It isn't surprising that you don't hear the word petard tossed about outside of the phrase "hoist with one's own petard" because a petard is a piece of medieval war technology that has long since been made obsolete.
I did something really stupid yesterday, and my grandfather told me I was hoist with my own petard." What does that mean? And what's a petard?"
In medieval and Renaissance siege warfare, war engineers would build small gunpowder-filled bombs called petards that they would use to destroy castle walls and gates. To bring down gates, the petards would be designed to explode in one direction, and then hoisted into place against the gate and lit.

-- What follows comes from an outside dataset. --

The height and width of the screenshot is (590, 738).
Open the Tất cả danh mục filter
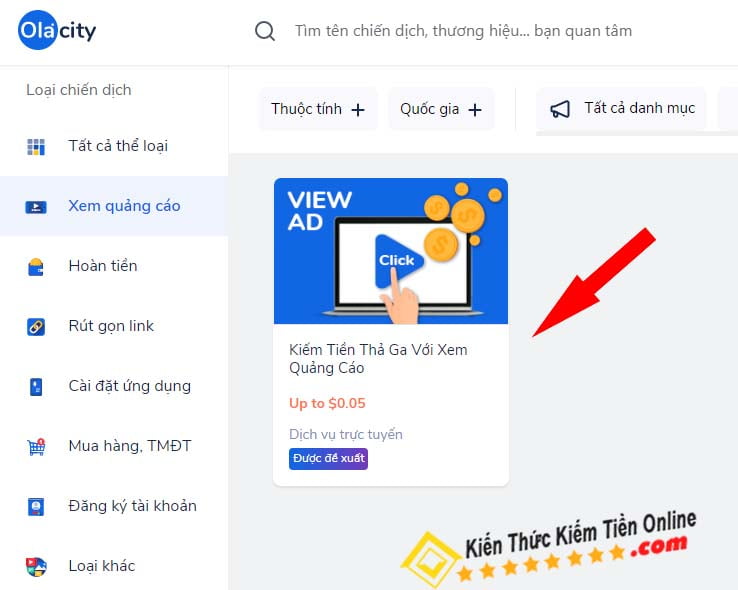(x=621, y=109)
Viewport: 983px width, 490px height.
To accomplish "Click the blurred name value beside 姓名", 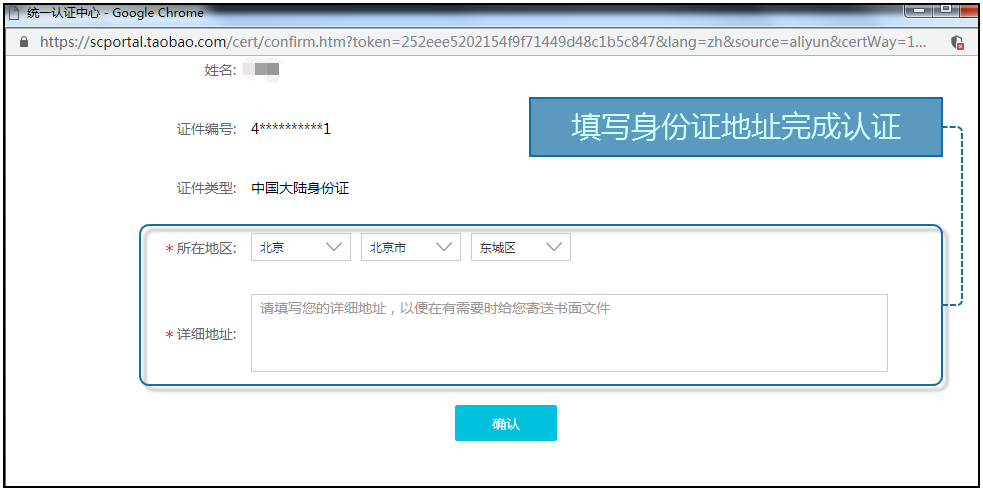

If anything went wrong — if the fuse was too short, or the engineer lighting the petard didn't get far enough away, or someone from inside the besieged castle managed hit the petard with a flaming arrow before it was in place — the war engineer could be blown skyward (that is, hoisted) by his own bomb.
Hence, today, if someone tells you that you've been hoist (or hoisted) with your own petard, it means you have fallen into your own trap or harmed yourself in an attempt to harm someone else.
The phrase appears at the end of Act III, Scene 4 of Shakespeare's Hamlet. Speaking of Rosencrantz and Guildenstern's participation in the conspiracy to silence him, Hamlet says:
There's letters seal'd: and my two schoolfellows, -
Whom I will trust as I will adders fang'd, -
They bear the mandate; they must sweep my way
And marshal me to knavery. Let it work;
For 'tis the sport to have the enginer
Hoist with his own petard: and 't shall go hard
But I will delve one yard below their mines
And blow them at the moon . . .
Rosencrantz and Guildenstern are to deliver Hamlet to the King of England with a sealed letter asking the King to kill Hamlet swiftly. When they reach England, though, Hamlet has replaced the letter with one that asks the King to kill Rosencrantz and Guildenstern. When they deliver this letter to the King, they bring about their own demise and are certainly hoisted with their own petard.
One of the interesting things about petard is that it originally comes from a French word meaning "to break wind" . . . in the intestinal sense. Le pétard survives in French today as a word for "firecracker."